Small schooling fish species, known as forage fish or bait fish, are important food sources for larger fish such as kingfish, seabirds and mammals including dolphins. Forage fish include anchovy, mackerel, pilchards and kahawai. The variety and numbers of forage fish are declining.

There are many contributing factors to the decline in available food sources. An estimated 4 million kilograms of forage fish are purse seined out of the Hauraki Gulf every year. Purse seining works by setting a large net, sometimes up to two kilometres long, in a circle around the bait school and then drawing the net in slowly to create a ‘purse’. In the Hauraki Gulf Marine Park, the most fish caught, by weight, is blue mackerel – a fish much smaller than snapper. Using a seine net, thousands of mackerel can be caught in one set.

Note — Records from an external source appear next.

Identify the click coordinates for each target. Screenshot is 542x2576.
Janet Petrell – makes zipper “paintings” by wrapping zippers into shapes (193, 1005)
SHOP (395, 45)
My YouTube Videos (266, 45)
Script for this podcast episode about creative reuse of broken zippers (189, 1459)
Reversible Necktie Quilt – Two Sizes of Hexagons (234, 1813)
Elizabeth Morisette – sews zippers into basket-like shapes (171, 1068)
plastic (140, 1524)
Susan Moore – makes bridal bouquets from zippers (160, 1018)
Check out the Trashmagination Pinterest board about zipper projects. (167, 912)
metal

Fisheries New Zealand puts little effort into measuring the effects of taking so many fish. In December 2019, an estimated 1000 kilograms of dead mackerel were ‘accidentally lost’ from a commercial vessel, some of them washing up on the shores of Kawau Island. And, around 90% of blue mackerel is exported, usually as frozen food or bait.

Seafood New Zealand statistics show whole, frozen blue mackerel is being exported for around $1.80 a kilo. At this bargain basement price, we need to rethink our priorities in favour of sustaining the environment including our birds, mammals and other fish species. The Minister for Oceans and Fisheries has the authority to ban any fishing method on the basis of sustainability. Banning purse seine fishing means we can protect the food sources that are so important to sustaining the sealife we treasure, including our snapper, seabirds, dolphins, and whales.